Your assignment >>
Reproduce the data shown below exactly.

Information supplied >>
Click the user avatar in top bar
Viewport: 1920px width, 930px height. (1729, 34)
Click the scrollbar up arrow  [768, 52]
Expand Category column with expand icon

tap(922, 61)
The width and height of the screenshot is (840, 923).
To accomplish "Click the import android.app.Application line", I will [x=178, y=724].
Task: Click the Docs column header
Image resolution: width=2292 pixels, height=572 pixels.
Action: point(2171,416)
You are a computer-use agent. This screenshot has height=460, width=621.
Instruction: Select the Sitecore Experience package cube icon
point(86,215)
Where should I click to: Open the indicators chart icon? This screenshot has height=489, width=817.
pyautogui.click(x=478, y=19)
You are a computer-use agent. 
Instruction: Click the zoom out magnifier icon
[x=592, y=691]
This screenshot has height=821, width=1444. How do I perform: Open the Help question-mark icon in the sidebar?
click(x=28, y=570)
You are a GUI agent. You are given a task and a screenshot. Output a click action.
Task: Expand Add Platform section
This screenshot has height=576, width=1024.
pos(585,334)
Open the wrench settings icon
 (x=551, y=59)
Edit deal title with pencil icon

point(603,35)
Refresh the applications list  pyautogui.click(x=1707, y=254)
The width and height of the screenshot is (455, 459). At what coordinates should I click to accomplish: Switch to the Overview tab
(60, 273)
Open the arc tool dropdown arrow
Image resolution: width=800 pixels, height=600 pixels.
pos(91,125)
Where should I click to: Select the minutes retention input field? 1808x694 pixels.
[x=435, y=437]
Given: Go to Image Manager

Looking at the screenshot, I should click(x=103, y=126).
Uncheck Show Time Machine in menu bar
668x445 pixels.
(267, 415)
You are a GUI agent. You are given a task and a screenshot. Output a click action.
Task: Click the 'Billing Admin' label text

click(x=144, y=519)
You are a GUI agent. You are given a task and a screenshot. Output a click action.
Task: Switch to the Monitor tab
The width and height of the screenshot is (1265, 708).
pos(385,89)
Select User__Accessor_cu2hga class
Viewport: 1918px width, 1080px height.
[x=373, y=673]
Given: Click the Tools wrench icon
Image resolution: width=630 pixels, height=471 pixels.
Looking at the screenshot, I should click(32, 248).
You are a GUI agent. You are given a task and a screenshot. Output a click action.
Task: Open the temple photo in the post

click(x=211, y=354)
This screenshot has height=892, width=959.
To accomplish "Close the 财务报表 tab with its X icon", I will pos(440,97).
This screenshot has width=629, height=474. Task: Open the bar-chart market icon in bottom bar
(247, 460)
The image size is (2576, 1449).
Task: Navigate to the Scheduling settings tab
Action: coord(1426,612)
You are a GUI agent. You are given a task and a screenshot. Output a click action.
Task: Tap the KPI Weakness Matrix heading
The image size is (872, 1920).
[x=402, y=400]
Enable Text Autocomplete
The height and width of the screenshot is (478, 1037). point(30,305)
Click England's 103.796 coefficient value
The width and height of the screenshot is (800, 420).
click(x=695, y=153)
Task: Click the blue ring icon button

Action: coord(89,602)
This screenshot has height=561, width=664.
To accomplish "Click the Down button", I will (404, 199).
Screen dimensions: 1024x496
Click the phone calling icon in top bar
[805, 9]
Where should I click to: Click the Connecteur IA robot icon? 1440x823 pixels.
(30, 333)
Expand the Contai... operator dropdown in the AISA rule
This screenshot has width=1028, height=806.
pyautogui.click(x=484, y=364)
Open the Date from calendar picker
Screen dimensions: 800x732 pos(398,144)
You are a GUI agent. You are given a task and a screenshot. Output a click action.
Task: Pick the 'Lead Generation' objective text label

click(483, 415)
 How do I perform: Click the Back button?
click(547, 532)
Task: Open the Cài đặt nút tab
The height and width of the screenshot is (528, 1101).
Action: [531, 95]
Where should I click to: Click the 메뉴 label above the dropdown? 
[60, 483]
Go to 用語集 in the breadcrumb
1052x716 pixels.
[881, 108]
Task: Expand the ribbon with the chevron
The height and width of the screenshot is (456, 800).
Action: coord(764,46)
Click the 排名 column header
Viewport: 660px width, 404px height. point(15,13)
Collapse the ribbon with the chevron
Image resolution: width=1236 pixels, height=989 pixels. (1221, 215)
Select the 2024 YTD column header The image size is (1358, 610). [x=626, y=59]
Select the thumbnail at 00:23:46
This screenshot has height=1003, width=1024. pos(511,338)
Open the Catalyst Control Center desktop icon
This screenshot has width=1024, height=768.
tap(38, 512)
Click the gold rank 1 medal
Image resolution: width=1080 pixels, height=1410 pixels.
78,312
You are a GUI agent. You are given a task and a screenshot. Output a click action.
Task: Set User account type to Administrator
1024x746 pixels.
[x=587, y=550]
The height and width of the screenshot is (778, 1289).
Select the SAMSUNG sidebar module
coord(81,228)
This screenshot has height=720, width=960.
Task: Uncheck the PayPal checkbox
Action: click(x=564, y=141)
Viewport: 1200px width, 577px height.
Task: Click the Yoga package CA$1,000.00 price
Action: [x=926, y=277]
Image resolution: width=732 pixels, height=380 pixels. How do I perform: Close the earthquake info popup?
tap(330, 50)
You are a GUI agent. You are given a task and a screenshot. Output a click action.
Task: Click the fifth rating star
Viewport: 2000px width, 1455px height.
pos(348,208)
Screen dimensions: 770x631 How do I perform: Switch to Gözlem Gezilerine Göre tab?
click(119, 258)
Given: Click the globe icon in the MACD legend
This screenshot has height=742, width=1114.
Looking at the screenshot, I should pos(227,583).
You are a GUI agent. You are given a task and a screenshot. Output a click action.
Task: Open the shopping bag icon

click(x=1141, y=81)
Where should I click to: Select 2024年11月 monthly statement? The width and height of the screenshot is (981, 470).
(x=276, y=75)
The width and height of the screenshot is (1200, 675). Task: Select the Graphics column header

Response to the exercise >>
Click the user avatar in top bar
Viewport: 1920px width, 930px height. (1729, 34)
Click the scrollbar up arrow  [768, 52]
Expand Category column with expand icon

tap(922, 61)
The width and height of the screenshot is (840, 923).
To accomplish "Click the import android.app.Application line", I will [x=178, y=724].
Task: Click the Docs column header
Image resolution: width=2292 pixels, height=572 pixels.
Action: point(2171,416)
You are a computer-use agent. This screenshot has height=460, width=621.
Instruction: Select the Sitecore Experience package cube icon
point(86,215)
Where should I click to: Open the indicators chart icon? This screenshot has height=489, width=817.
pyautogui.click(x=478, y=19)
You are a computer-use agent. 
Instruction: Click the zoom out magnifier icon
[x=592, y=691]
This screenshot has height=821, width=1444. How do I perform: Open the Help question-mark icon in the sidebar?
click(x=28, y=570)
You are a GUI agent. You are given a task and a screenshot. Output a click action.
Task: Expand Add Platform section
This screenshot has height=576, width=1024.
pos(585,334)
Open the wrench settings icon
 (x=551, y=59)
Edit deal title with pencil icon

point(603,35)
Refresh the applications list  pyautogui.click(x=1707, y=254)
The width and height of the screenshot is (455, 459). At what coordinates should I click to accomplish: Switch to the Overview tab
(60, 273)
Open the arc tool dropdown arrow
Image resolution: width=800 pixels, height=600 pixels.
pos(91,125)
Where should I click to: Select the minutes retention input field? 1808x694 pixels.
[x=435, y=437]
Given: Go to Image Manager

Looking at the screenshot, I should click(x=103, y=126).
Uncheck Show Time Machine in menu bar
668x445 pixels.
(267, 415)
You are a GUI agent. You are given a task and a screenshot. Output a click action.
Task: Click the 'Billing Admin' label text

click(x=144, y=519)
You are a GUI agent. You are given a task and a screenshot. Output a click action.
Task: Switch to the Monitor tab
The width and height of the screenshot is (1265, 708).
pos(385,89)
Select User__Accessor_cu2hga class
Viewport: 1918px width, 1080px height.
[x=373, y=673]
Given: Click the Tools wrench icon
Image resolution: width=630 pixels, height=471 pixels.
Looking at the screenshot, I should click(32, 248).
You are a GUI agent. You are given a task and a screenshot. Output a click action.
Task: Open the temple photo in the post

click(x=211, y=354)
This screenshot has height=892, width=959.
To accomplish "Close the 财务报表 tab with its X icon", I will pos(440,97).
This screenshot has width=629, height=474. Task: Open the bar-chart market icon in bottom bar
(247, 460)
The image size is (2576, 1449).
Task: Navigate to the Scheduling settings tab
Action: coord(1426,612)
You are a GUI agent. You are given a task and a screenshot. Output a click action.
Task: Tap the KPI Weakness Matrix heading
The image size is (872, 1920).
[x=402, y=400]
Enable Text Autocomplete
The height and width of the screenshot is (478, 1037). point(30,305)
Click England's 103.796 coefficient value
The width and height of the screenshot is (800, 420).
click(x=695, y=153)
Task: Click the blue ring icon button

Action: coord(89,602)
This screenshot has height=561, width=664.
To accomplish "Click the Down button", I will (404, 199).
Screen dimensions: 1024x496
Click the phone calling icon in top bar
[805, 9]
Where should I click to: Click the Connecteur IA robot icon? 1440x823 pixels.
(30, 333)
Expand the Contai... operator dropdown in the AISA rule
This screenshot has width=1028, height=806.
pyautogui.click(x=484, y=364)
Open the Date from calendar picker
Screen dimensions: 800x732 pos(398,144)
You are a GUI agent. You are given a task and a screenshot. Output a click action.
Task: Pick the 'Lead Generation' objective text label

click(483, 415)
 How do I perform: Click the Back button?
click(547, 532)
Task: Open the Cài đặt nút tab
The height and width of the screenshot is (528, 1101).
Action: [531, 95]
Where should I click to: Click the 메뉴 label above the dropdown? 
[60, 483]
Go to 用語集 in the breadcrumb
1052x716 pixels.
[881, 108]
Task: Expand the ribbon with the chevron
The height and width of the screenshot is (456, 800).
Action: coord(764,46)
Click the 排名 column header
Viewport: 660px width, 404px height. point(15,13)
Collapse the ribbon with the chevron
Image resolution: width=1236 pixels, height=989 pixels. (1221, 215)
Select the 2024 YTD column header The image size is (1358, 610). [x=626, y=59]
Select the thumbnail at 00:23:46
This screenshot has height=1003, width=1024. pos(511,338)
Open the Catalyst Control Center desktop icon
This screenshot has width=1024, height=768.
tap(38, 512)
Click the gold rank 1 medal
Image resolution: width=1080 pixels, height=1410 pixels.
78,312
You are a GUI agent. You are given a task and a screenshot. Output a click action.
Task: Set User account type to Administrator
1024x746 pixels.
[x=587, y=550]
The height and width of the screenshot is (778, 1289).
Select the SAMSUNG sidebar module
coord(81,228)
This screenshot has height=720, width=960.
Task: Uncheck the PayPal checkbox
Action: click(x=564, y=141)
Viewport: 1200px width, 577px height.
Task: Click the Yoga package CA$1,000.00 price
Action: [x=926, y=277]
Image resolution: width=732 pixels, height=380 pixels. How do I perform: Close the earthquake info popup?
tap(330, 50)
You are a GUI agent. You are given a task and a screenshot. Output a click action.
Task: Click the fifth rating star
Viewport: 2000px width, 1455px height.
pos(348,208)
Screen dimensions: 770x631 How do I perform: Switch to Gözlem Gezilerine Göre tab?
click(119, 258)
Given: Click the globe icon in the MACD legend
This screenshot has height=742, width=1114.
Looking at the screenshot, I should pos(227,583).
You are a GUI agent. You are given a task and a screenshot. Output a click action.
Task: Open the shopping bag icon

click(x=1141, y=81)
Where should I click to: Select 2024年11月 monthly statement? The width and height of the screenshot is (981, 470).
(x=276, y=75)
The width and height of the screenshot is (1200, 675). Task: Select the Graphics column header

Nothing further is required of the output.